### Passage shown
Don't let poor food sanitation spoil your holidays

Just in time for the Thanksgiving holiday, I've had several wake-up calls about safe food handling practices (actually these were calls to my Cooperative Extension Service office where I was not sleeping). Within a period of a couple days, I received calls requesting information about two separate types of food-borne illness or food poisoning.

One was a fairly common culprit – salmonella from chicken. The other – a very rare case in Alaska though more common in the Lower 48 – toxoplasmosis, from moose steak. Both salmonella and toxoplasmosis can be avoided by using safe food handling techniques.

It is estimated that 1 in 6 Americans get sick every year from food poisoning – a whopping 48 million people. Many of these individuals are hospitalized and around 3,000 die from their illness. For others, the symptoms of their food poisoning cause lasting difficulties.

With salmonellosis the acute symptoms of extreme pain and gastrointestinal discomfort may be followed by painful and difficult-to-treat joint pain, eye irritation and painful urination from a syndrome called "reactive arthritis".

### Information supplied
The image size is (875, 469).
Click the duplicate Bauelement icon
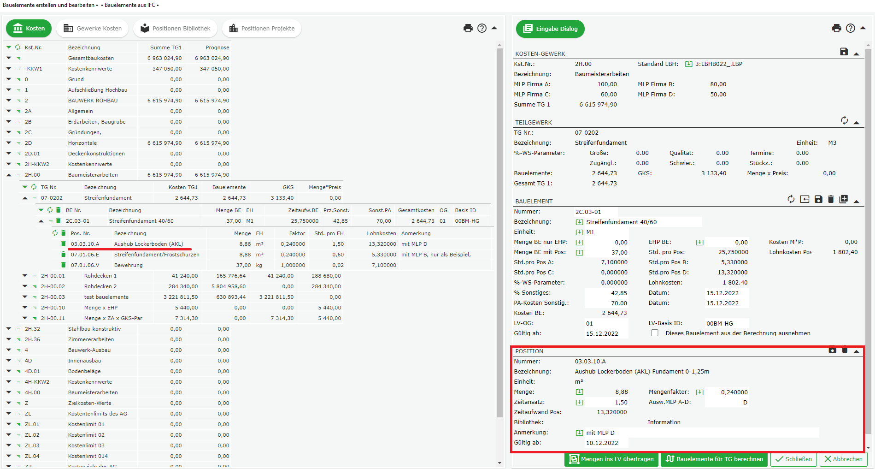click(843, 199)
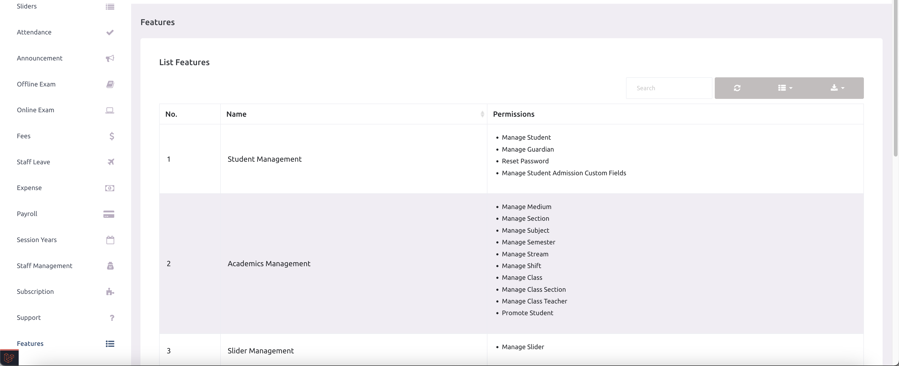Screen dimensions: 899x366
Task: Refresh the features table
Action: click(x=737, y=88)

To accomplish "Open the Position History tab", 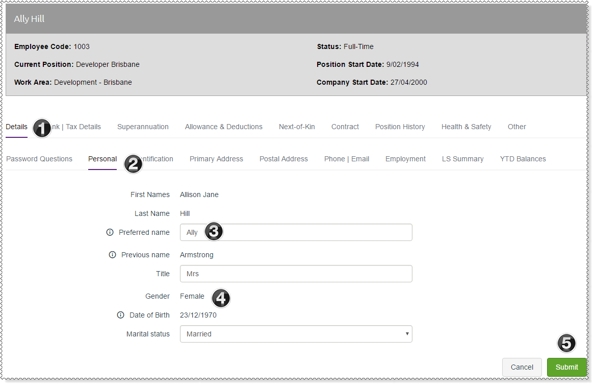I will (400, 127).
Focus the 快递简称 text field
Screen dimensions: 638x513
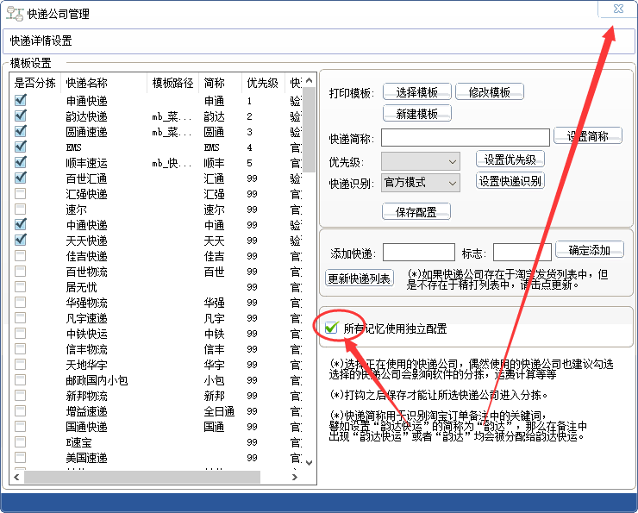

### Problems and tasks
**a)** According to the food safety column, how many Americans are estimated to get sick from food poisoning each year?
**b)** Copy the food safety column word for word from "Just in time" up to and including "or food poisoning.".
You can leave the data aside; it isn't needed here.

### Exercise answers
**a)** About 48 million people, or 1 in 6 Americans.

**b)**
Just in time for the Thanksgiving holiday, I've had several wake-up calls about safe food handling practices (actually these were calls to my Cooperative Extension Service office where I was not sleeping). Within a period of a couple days, I received calls requesting information about two separate types of food-borne illness or food poisoning.